Extract provided:
------
Yankees pitching coach Larry Rothschild.

By Brendan Kuty

NEW YORK — Masahiro Tanaka looked strong in his first time back with the Yankees since partially tearing the ulnar collateral ligament in his right elbow.

Tanaka lasted 5 1/3 innings, throwing 70 pitches while surrendering just a run on five hits and a hit batter. he walked no one and struck out four.

Here were Yankees pitching coach Larry Rothschild’s main takeaways from Tanaka’s outing:

No restraint: Tanaka didn’t appear to hold anything back, Rothschild said, which is a good sign. “He just went after it, the way you’re used to seeing him do,” the coach said.

Tanaka gave up a pair of hits to lead off the game and left the frame down, 1-0. Still, Rothschild said, Tanaka’s resolve didn’t waiver.

“It had been bothering him that he hadn’t been out there in a while,” the coach said. “He just has complete confidence in what he’s doing. Everything else follows suit.”

Tanaka appeared tentative for most of his most recent intense work — a 65-pitch simulated game in Tampa Friday. But, Rothschild said, that hesitation was gone Sunday.
------
Problem requirements: In the article on Masahiro Tanaka's return to the Yankees, how many pitches did Tanaka throw in his simulated game in Tampa?

Provided data:
------
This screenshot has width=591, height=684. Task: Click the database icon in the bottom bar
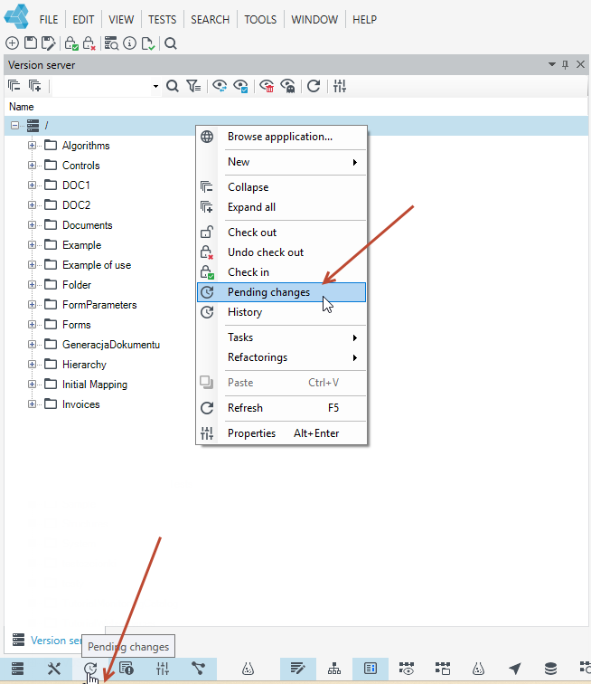tap(551, 669)
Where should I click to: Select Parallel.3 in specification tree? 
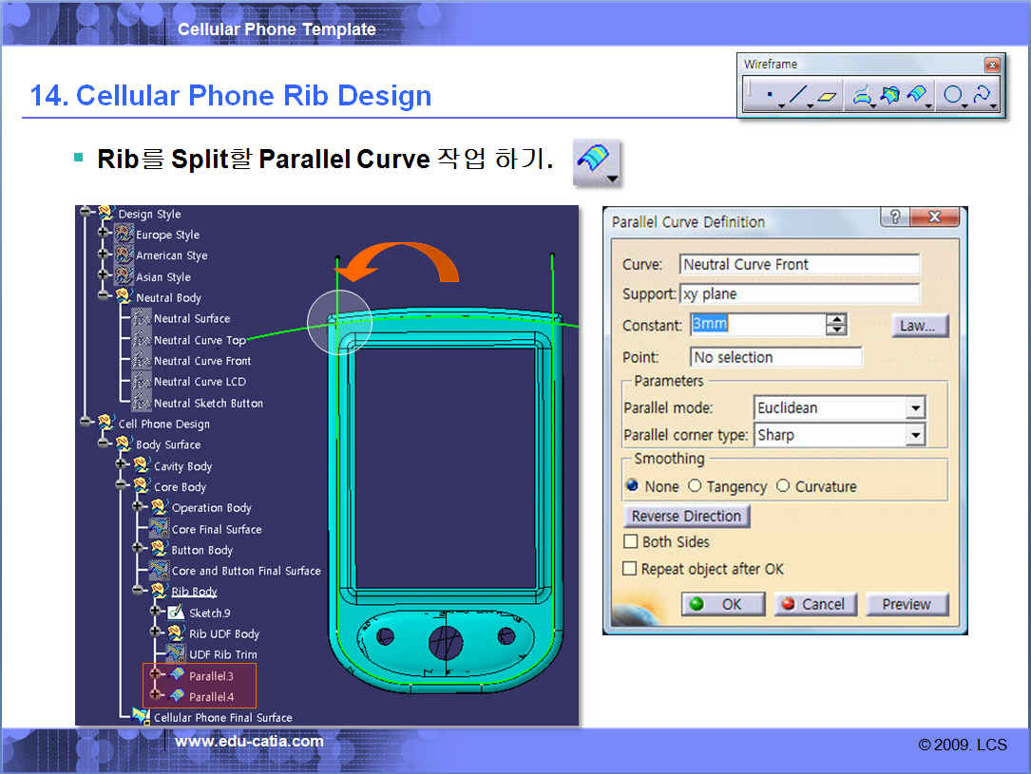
------
Response below: 65 pitches.